Regardless of how these numbers are abused in political debate, the question of their accuracy still remains. Betancourt (2000) charges that the $800 million figure of the late 1990s is grossly inflated, and that the inflation is a means by which to disguise earnings from drug trafficking by the Cuban government. A closer look at how net current transfers were calculated, however, suggests that the numbers may be accurate, but they simply are not a measure of remittances. According to Morris (2000) the “figures are calculated as the turnover of dollar shops minus dollar earnings accounted for by official payment of dollars.” As Morris points out, net current transfers includes earnings from the informal tourist sector, which may explain why the category grew so rapidly in the 1990s. If we assume that the informal tourist sector was small in 1993, then that year’s figure of $263 million could serve as an estimate of remittances. 2
An alternative to the balance of payment figures can be found in Díaz-Briquets (1994). His approach is to use U.S. Census data on persons of Cuban descent to essentially simulate levels of remittances based on a range of parameter assumptions. Referring to 1994, he opines that “remittances do not exceed $300 to $400 million annually,” numbers that are consistent with the figure mentioned above based on the balance of payments statistics for 1993. Such simulations are useful in checking the plausibility of a given estimate, but not to obtain an accurate estimate of remittances, since the results are sensitive to the assumptions made. A good example is Díaz-Briquets’ assumption, in what he considers his more reasonable estimates, that U.S.-born persons of Cuban descent do not remit money to their relatives in Cuba. While this may be true, they may provide financial support to their older Cuban-born relatives in the United States, freeing up the latter’s resources to send to relatives on the Island. An older Cuban who appears to have meager resources of his own, may send a large fraction of those resources to relatives in Cuba if he is supported in the United States by a younger relative. Ignoring the resources of those born in the U.S., therefore, may significantly underestimate remittances.

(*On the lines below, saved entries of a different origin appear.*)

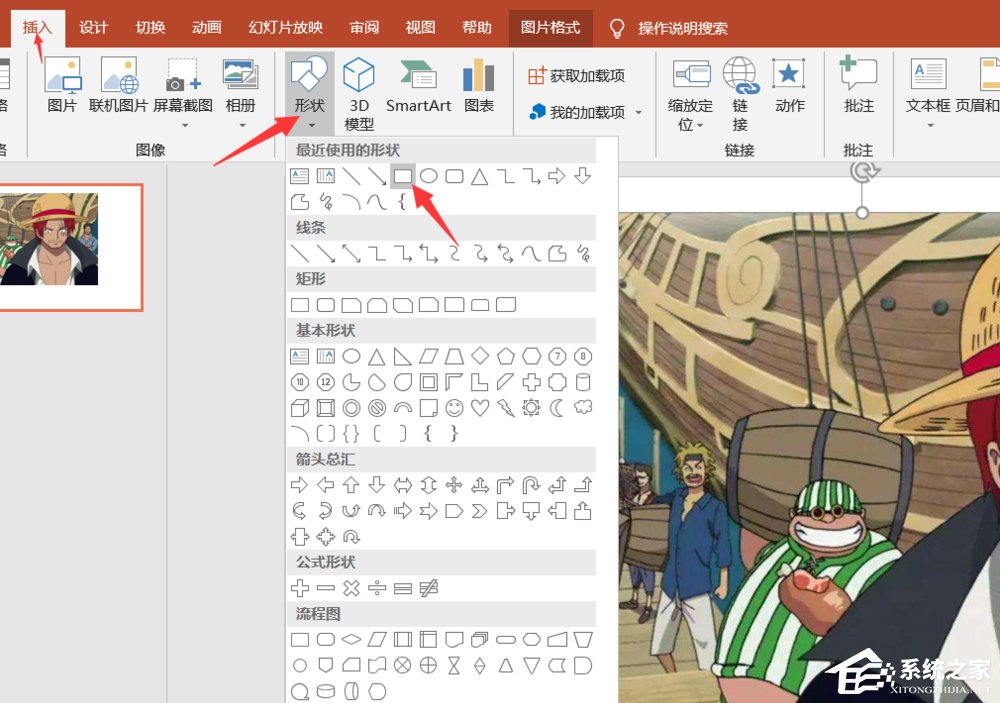Open the 图片格式 tab

[550, 28]
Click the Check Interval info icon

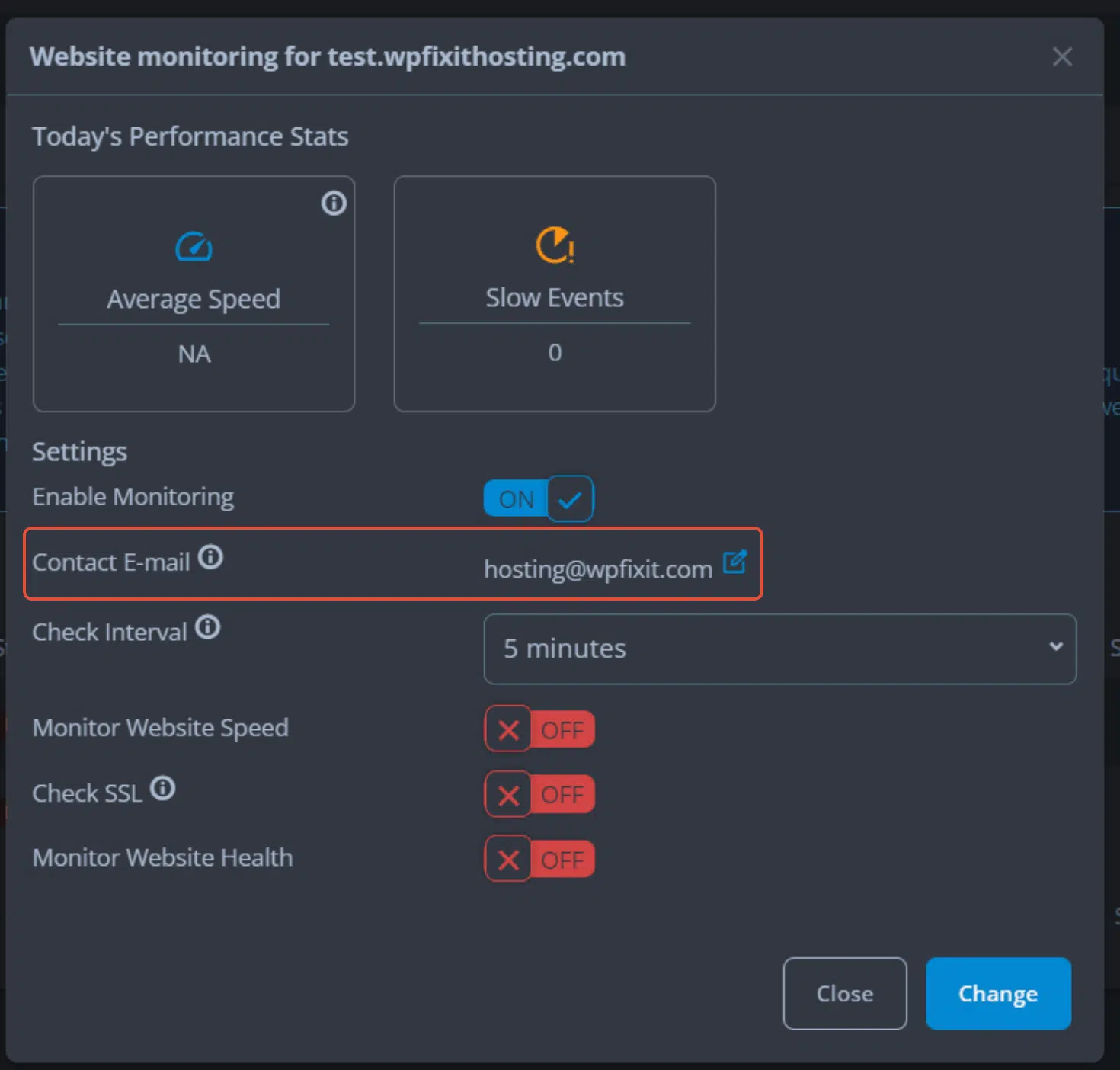pos(207,627)
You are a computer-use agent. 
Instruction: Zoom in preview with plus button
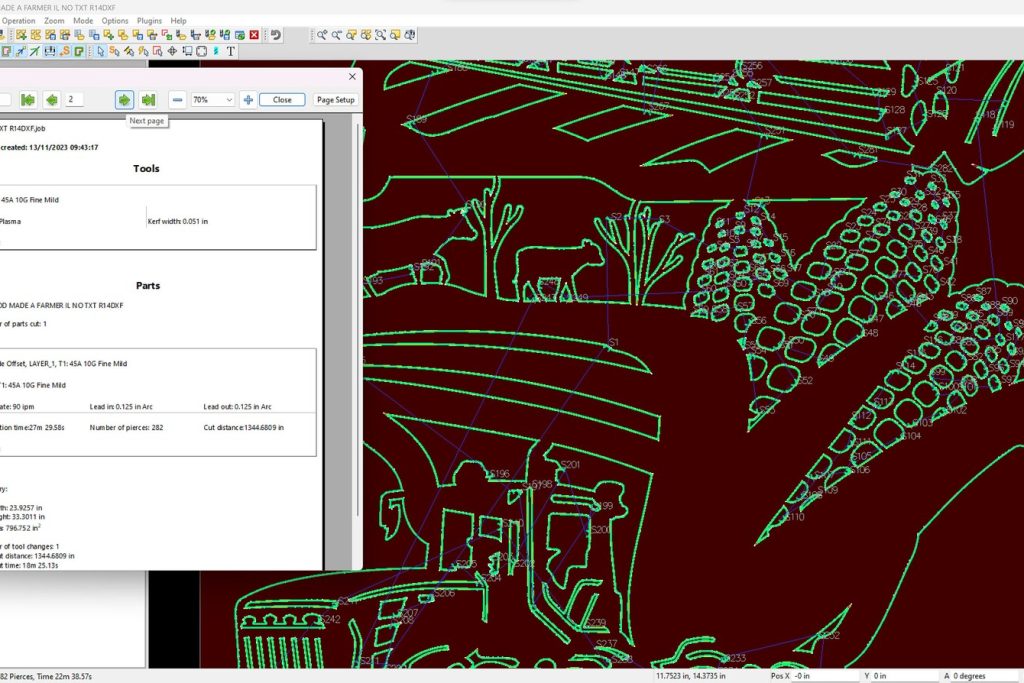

Persons with strong prior beliefs are unlikely to be persuaded by simulated estimates supporting a different view. The best way to estimate remittances would appear to be to conduct a survey for this purpose among persons of Cuban descent living in the United States.3 It would be very valuable to be able to conduct such a survey soon so as to be able to evaluate the impact of September 11 and the U.S. recession before time blurs people’s memories of what they remitted before these events.
The lack of accurate numbers on remittances to Cuba precludes doing any econometric work on the subject at this time. So instead I am focusing on exploring a specific qualitative feature of remittances to Cuba: why is it so expensive to send money to the Island? The reader may think that the answer to this question is obvious: the Cuban government is in a monopolistic position and charges monopoly prices to remit money to Cuba. I will argue below that this argument is too simplistic. It ignores the interrelationship between remittances and purchases at dollar stores. The real question is not why the Cuban government should charge monopoly prices, but why its monopoly prices should take the form that they do. More specifically, I will be asking under what circumstances does it make sense for the Cuban government to charge high prices for both remittances and for goods sold at dollar stores. In doing this, the government is essentially treating dollars from remittances differently from other sources of dollars (remittance fees on top of high prices at dollar stores), and it is not evident why it would want to do so. To address this question I develop below a model of remittances to Cuba that I hope may serve as the starting point of a research program to accurately measure remittances to Cuba, to analyze their place in Cuban policies, and to investigate their impact on Cuba’s economy and on a future transition. First, however, I provide a brief discussion of the role that remittances played in the process of economic “reform” in Cuba following the collapse of the Soviet Union and a critique of the simple monopoly pricing explanation for why sending money to Cuba is so expensive. These first two sections provide motivation for the model. I conclude with a brief summary and some suggestions for future work.
REMITTANCES AND THE COLLAPSE OF THE SOVIET BLOC
Remittances to Cuba obviously provide the regime with much-needed hard currency. The regime “captures” remittances through the direct fees it charges for sending money to Cuba and through high prices for goods at dollar stores. This clear benefit to the government raises the question of why have remittances not always been allowed or encouraged. There must be a downside to remittances, and the tradeoff between the beneficial and harmful effects of remittances to the Cuban regime must have been altered after 1989.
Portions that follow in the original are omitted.